*GIVEN RECORDS*:
"""
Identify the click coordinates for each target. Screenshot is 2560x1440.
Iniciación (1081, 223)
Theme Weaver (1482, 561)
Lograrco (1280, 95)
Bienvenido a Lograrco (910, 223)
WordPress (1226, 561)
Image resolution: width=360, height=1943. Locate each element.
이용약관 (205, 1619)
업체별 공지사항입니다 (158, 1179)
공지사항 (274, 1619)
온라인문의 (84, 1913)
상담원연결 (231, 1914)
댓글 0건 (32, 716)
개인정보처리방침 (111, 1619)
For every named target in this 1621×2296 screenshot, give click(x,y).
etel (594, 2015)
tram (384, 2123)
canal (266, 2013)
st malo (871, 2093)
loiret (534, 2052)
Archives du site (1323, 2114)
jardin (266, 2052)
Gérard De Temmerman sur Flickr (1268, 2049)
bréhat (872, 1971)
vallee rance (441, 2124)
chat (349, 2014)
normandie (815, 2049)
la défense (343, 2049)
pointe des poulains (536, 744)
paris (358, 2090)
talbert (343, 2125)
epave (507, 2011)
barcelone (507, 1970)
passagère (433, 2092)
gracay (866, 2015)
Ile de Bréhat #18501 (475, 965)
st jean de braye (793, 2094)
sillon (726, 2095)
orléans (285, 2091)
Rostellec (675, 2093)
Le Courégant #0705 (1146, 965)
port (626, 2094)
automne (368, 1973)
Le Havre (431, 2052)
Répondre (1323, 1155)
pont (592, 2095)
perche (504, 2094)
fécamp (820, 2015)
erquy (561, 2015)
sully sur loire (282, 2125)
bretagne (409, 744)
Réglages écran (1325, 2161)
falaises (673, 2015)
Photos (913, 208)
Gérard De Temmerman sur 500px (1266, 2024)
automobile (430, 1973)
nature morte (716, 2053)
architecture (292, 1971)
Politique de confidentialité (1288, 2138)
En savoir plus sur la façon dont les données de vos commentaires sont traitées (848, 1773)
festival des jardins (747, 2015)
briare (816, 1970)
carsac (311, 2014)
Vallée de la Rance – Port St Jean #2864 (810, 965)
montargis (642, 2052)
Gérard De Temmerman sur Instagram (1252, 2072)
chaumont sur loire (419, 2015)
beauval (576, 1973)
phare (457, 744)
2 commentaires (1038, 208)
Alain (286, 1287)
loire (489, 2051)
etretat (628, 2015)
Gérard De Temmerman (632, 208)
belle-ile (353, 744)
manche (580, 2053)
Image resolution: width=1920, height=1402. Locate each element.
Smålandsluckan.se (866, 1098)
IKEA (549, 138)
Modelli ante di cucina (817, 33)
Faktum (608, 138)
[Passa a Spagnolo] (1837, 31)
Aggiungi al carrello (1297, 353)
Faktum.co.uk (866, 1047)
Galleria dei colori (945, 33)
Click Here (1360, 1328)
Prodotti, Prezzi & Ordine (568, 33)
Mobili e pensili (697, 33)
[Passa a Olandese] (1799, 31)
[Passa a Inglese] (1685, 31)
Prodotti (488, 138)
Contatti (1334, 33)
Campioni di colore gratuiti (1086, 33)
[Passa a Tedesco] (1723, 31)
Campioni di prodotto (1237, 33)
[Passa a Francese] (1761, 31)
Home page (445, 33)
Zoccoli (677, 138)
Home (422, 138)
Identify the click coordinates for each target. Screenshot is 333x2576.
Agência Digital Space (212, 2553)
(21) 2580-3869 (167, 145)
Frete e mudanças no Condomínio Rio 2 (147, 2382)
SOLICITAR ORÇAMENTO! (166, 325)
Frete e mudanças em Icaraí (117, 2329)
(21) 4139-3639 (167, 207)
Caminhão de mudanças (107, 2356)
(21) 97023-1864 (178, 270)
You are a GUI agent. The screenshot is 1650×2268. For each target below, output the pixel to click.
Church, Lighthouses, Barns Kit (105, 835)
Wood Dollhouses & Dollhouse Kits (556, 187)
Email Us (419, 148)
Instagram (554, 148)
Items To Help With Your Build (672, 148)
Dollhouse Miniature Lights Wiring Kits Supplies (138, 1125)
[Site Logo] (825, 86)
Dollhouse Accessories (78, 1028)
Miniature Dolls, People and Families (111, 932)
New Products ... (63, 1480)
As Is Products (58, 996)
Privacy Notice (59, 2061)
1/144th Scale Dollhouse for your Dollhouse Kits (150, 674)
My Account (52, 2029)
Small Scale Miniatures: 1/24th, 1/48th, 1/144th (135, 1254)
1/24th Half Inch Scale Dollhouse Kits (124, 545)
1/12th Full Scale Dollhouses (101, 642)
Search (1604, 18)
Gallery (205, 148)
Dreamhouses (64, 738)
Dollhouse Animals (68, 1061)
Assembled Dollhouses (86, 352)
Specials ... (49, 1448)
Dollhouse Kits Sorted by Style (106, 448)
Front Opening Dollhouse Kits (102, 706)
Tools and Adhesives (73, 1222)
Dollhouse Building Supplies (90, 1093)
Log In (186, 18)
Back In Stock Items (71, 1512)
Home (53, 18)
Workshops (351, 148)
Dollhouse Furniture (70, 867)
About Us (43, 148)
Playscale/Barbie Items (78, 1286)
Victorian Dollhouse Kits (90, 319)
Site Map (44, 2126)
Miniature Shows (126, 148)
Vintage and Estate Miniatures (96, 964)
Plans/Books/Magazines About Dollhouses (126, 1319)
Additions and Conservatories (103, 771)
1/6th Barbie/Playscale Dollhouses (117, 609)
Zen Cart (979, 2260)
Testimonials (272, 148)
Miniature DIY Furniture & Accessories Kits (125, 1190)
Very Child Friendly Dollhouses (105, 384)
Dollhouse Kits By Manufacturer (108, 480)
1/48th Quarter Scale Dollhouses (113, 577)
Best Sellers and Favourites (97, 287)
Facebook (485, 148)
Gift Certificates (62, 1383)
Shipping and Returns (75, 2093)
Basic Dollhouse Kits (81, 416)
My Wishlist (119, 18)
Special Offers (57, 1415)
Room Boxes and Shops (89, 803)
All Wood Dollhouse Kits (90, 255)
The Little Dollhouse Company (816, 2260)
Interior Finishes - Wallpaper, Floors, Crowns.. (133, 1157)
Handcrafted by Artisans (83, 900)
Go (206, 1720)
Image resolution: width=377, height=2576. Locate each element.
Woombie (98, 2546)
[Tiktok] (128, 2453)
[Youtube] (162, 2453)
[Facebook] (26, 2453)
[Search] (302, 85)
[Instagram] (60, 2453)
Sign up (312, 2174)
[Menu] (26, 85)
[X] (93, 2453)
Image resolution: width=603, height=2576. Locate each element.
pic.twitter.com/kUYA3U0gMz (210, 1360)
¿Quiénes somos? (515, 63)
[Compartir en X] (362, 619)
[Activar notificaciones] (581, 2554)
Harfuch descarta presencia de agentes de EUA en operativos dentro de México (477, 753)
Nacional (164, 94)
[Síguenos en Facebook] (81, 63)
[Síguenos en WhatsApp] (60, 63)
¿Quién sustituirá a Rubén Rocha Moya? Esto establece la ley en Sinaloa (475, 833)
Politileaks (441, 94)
"""
*EXERCISE REQUIREMENTS*:
Scan the material for lines holding the word "Identify", count them, and give the result alone.

*THE COMPLETED TASK*:
2